The swastika appears among the symbols in Hermetic Magic and among Native American Indian tribes. The Navajo use it in the healing ceremonies of sand painting. Its division into quadrants has been interpreted as symbolic of the four directions on a compass and the four corners of the Earth; the centre of the cross is sometimes viewed as symbolic of the center of the cosmos.

There are two kinds of swastikas, right-handed (and more common), which represents the vernal Sun, and left-handed (swavastika), which represents the autumnal Sun.

Prior to World War I, secret rascist groups sprang up in Germany and were attracted to the swastika as an emblem of might. They attached it to their occult philosophies of Germanic supremacy. The emblem of the Germanen Orden, created in 1912, was a bronze pin that was designed as a shield, on which two spears crossed a swastika. The bent cross was also the emblem of the Thule Society, whose purpose was to study the supposed occult meaning and symbolism of the German alphabet. The magical RUNE symbol of the Thule Society was Aarune (Aryan), associated with the Sun and the center of the universe. It was believed that the Sun dispersed rays of esoteric knowledge along with light and heat and that this knowledge could had by the initiates.

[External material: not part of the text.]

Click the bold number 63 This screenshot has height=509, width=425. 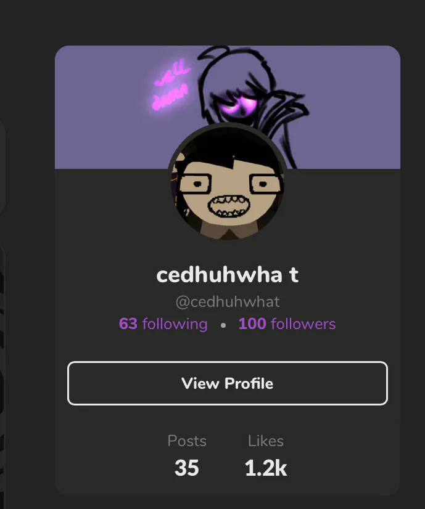click(128, 324)
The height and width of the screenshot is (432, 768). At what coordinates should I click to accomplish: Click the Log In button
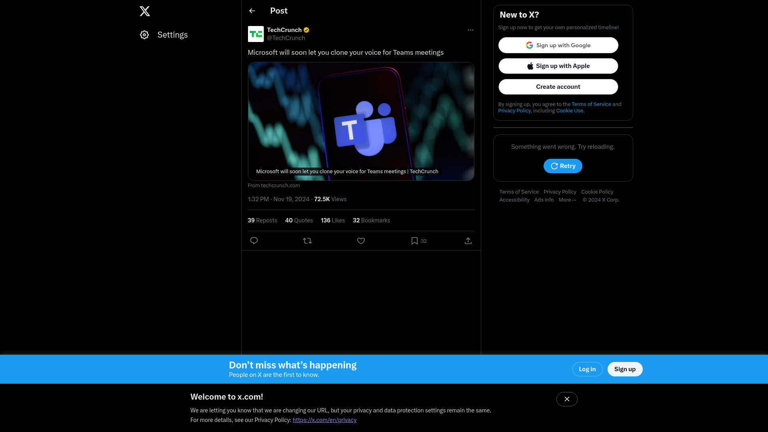tap(587, 369)
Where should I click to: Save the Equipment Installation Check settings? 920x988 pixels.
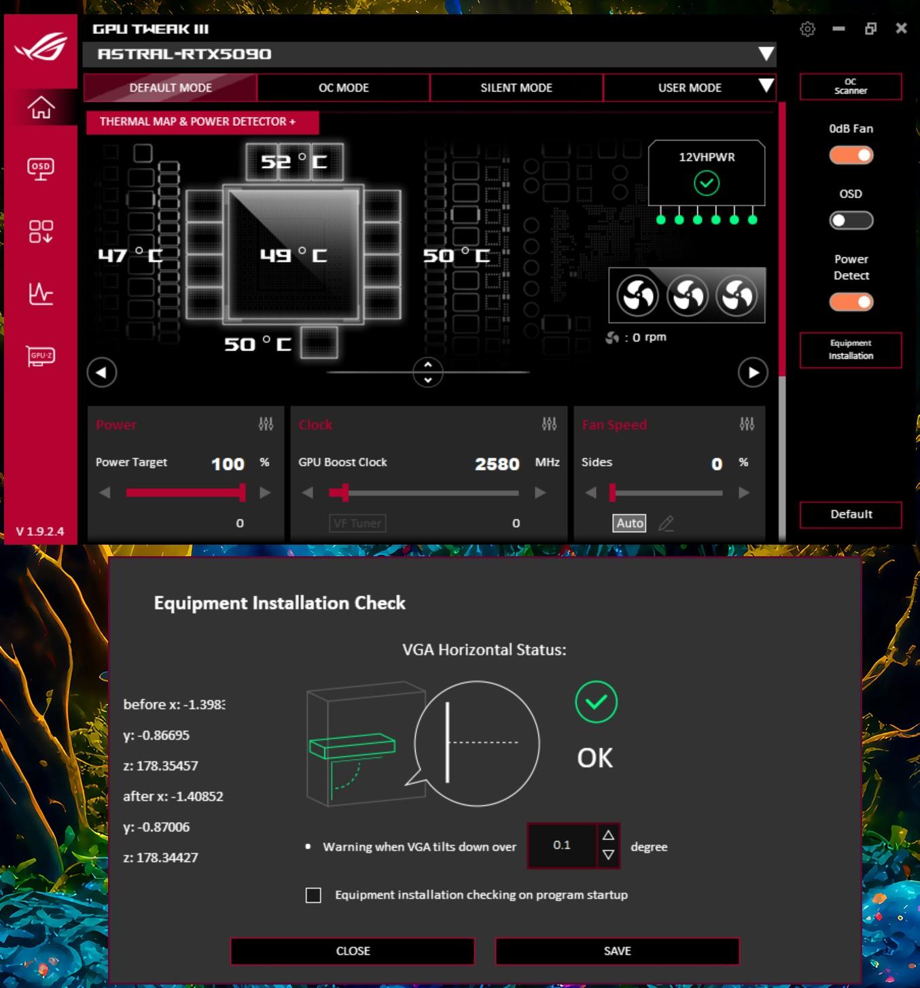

An occult ferment spread throughout Germany, fueled in part by interest in magical fraternities such as the Hermetic Order of the Golden Dawn and esoteric groups such as the Theosophical Society. The swastika was an important symbol in the Golden Dawn, and Aleister Crowley wrote a pamphlet about it in 1910. Crowley later said the Nazis stole the idea for the swastika from him. The Theosophical Society was formed by Helena P. Blavatsky, a Russian-born mystic, in 1875 in New York City and was dedicated to spreading Eastern esoteric thought throughout the West. The swastika was a mystical symbol to Blavatsky, who wore one as a brooch.

In 1920, as Adolf Hitler was nurturing his growing Nazi Party, he seized upon the swastika as the perfect emblem that would express what the party stood for and appeal to the masses. He put a black swastika inside a white circle against a red background. In his autobiography, Mein Kampf, he said, “A symbol it really is! In red we see the social idea of the movement, in white the nationalist idea, in the swastika the mission of the struggle for the victory of the Aryan man.”

Hitler put the emblem on the armbands of his SS storm troopers and party members. By 1922 the swastika was on flags and standards displayed at all Nazi gatherings and meeting places.

By the end of World War II and the defeat of the Nazis, the swastika had become synonymous with horrific cruelties and barbarism. Some modern Pagan groups that worship the Norse and Teutonic deities have sought unsuccessfully to restore the swastika to its original symbolism.